This prognostication came early in the analysis, in which Santarelli reflected on the Las Vegas locals market, which he expects to cool slightly. Drive-in markets, he said, are much more vulnerable to current economic pressures. Even so, he lowered his revenue expectations for the second half of this year and all of 2023.

He also dropped his price targets for the three big locals operators. Station went from $54 a share all the way down to $45, Boyd Gaming from $77 to $73 a share, and Golden Entertainment, owner of The STRAT, from $57 to $51. While both Golden and Boyd were lauded for their geographic diversification, the fact that Boyd’s network of regional casinos is by far the largest appears to be a governing factor in its minor downgrade.
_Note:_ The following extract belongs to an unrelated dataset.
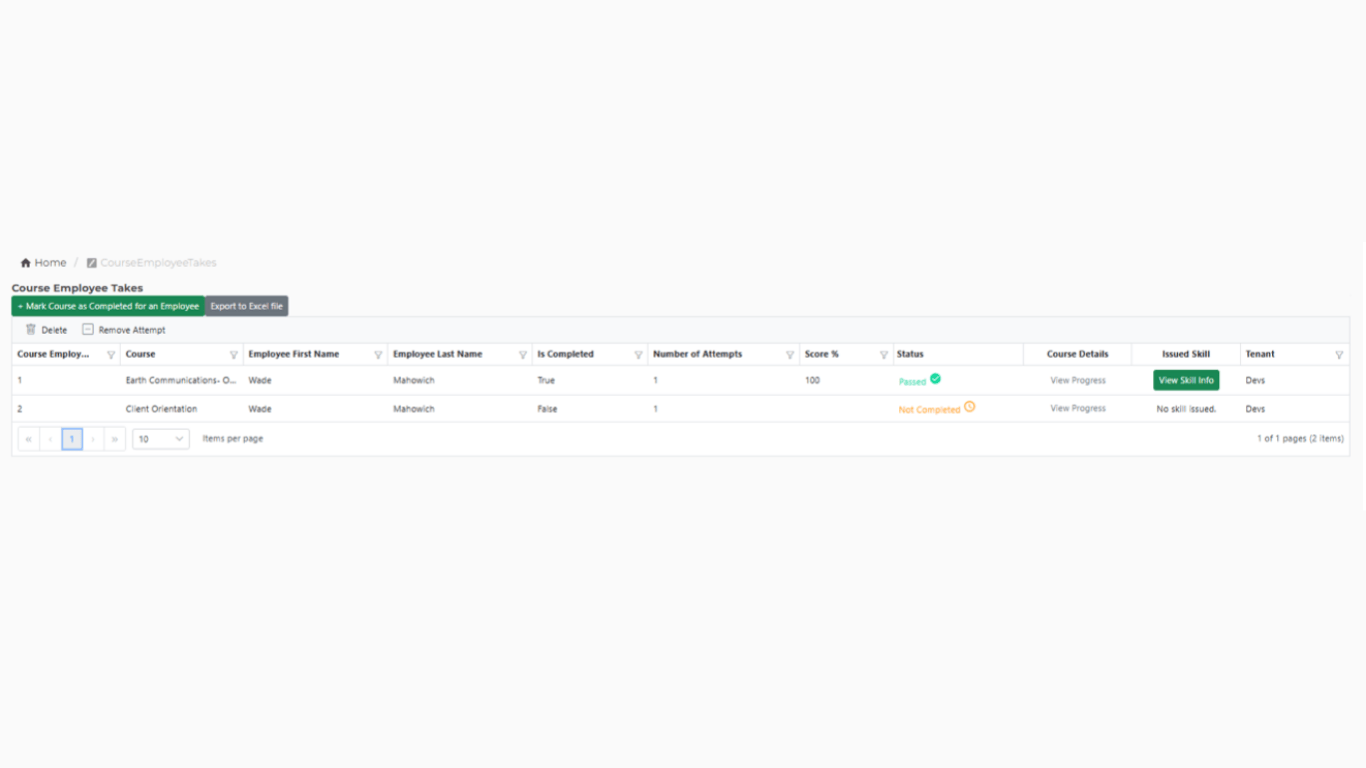Select page 1 in the pager

point(71,438)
Price revisions aside, these are still optimistic outlooks. Station closed Wednesday trading at $33.13 a share, Boyd at $50.31, and Golden at $38.51. As Santarelli wrote, “While we believe the LV locals market has already experienced its cyclical peak, we think the market remains healthy, as it continues to evolve and benefit from population growth and higher average household income levels.” The big three among locals operators were also deemed to have better balance sheets and stronger real-estate portfolios than their industry peers, many of which have tapped out the value of their real estate via sale-and-leaseback arrangements.

Still, Santarelli warned, “Waning consumer confidence, eroded consumer savings, and continued pressures on consumer discretionary budgets stemming from inflation will become more evident in gaming spend.” Yet while spend per visitor is softening, it’s still well above 2019 levels. Additionally, data implies “that hiring and amenity creep expenses had largely stabilized.”

As for that lower visitor spending, it “relates to the elimination of the lower spend customer, whose typical patronage involved a trip to the since-shuttered buffet or on a low-value promotional offer.” Increased tourism to the Las Vegas Strip is seen as redounding to the benefit of Strip-facing properties such as Palace Station and the Orleans “and this strength is expected to continue with the resurgence in group business.”

Not only has one competitor (Silverton) taken its hotel off-line for a full revamp, but no new locals competition is expected until the completion of Durango Station. What’s more, Santarelli observed, neither Station nor Boyd nor Golden has suffered from the reentry of Palms Casino Resort into the market under new ownership (the San Manuel Band of Mission Indians).